■ **Stored data entries**
┏━━
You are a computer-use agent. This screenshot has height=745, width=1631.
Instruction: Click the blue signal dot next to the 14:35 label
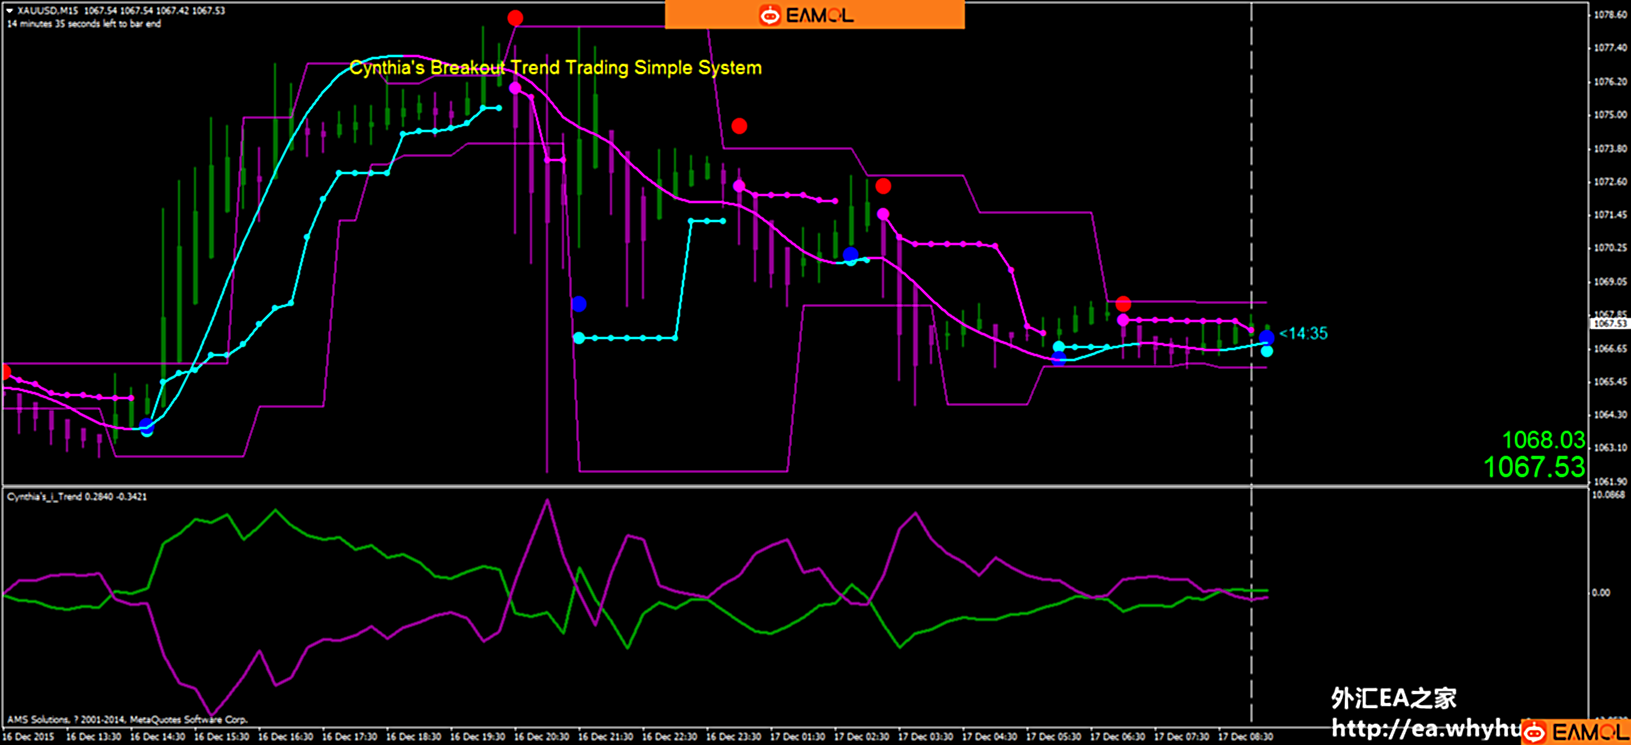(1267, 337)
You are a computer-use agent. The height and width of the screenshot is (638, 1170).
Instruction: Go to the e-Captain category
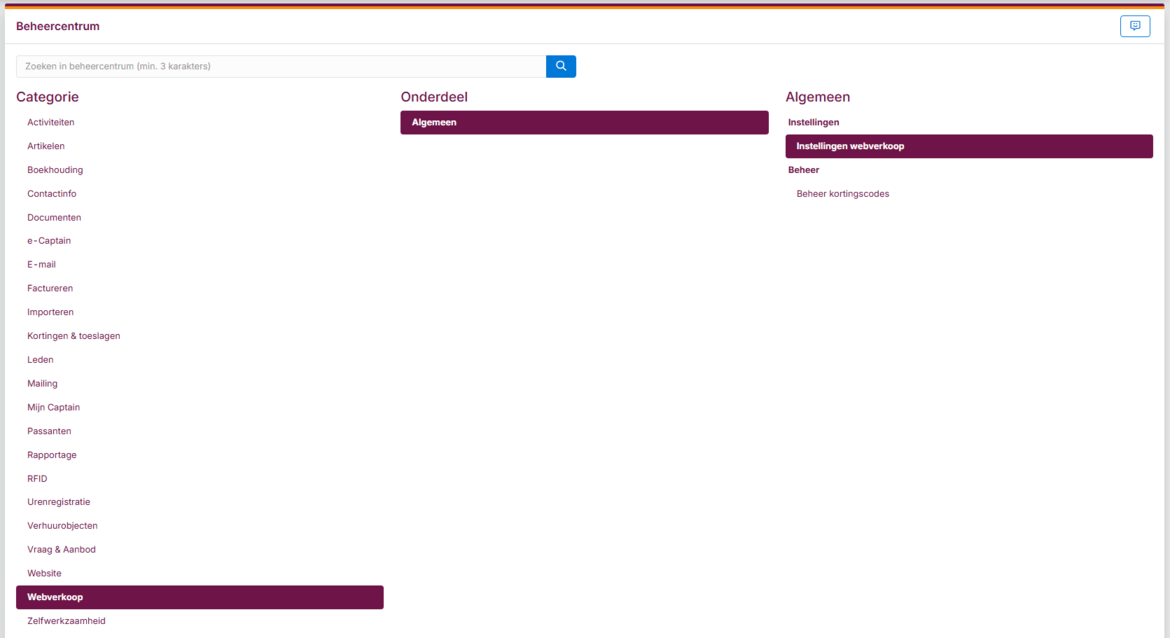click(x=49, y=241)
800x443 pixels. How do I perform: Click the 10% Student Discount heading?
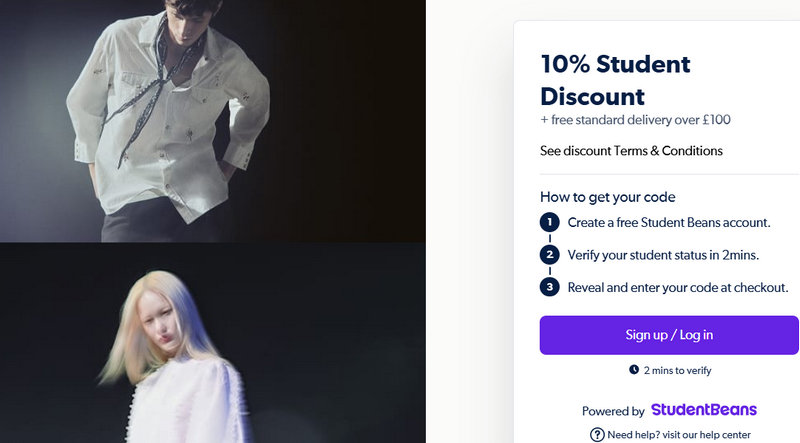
┗━━
■ **Work required**
Repeat the records word for word. Leave out whatever pictures they hold.

■ **Reply**
You are a computer-use agent. This screenshot has height=745, width=1631.
Instruction: Click the blue signal dot next to the 14:35 label
(1267, 337)
You are a computer-use agent. The height and width of the screenshot is (638, 1170).
Instruction: Go to the e-Captain category
click(x=49, y=241)
800x443 pixels. How do I perform: Click the 10% Student Discount heading?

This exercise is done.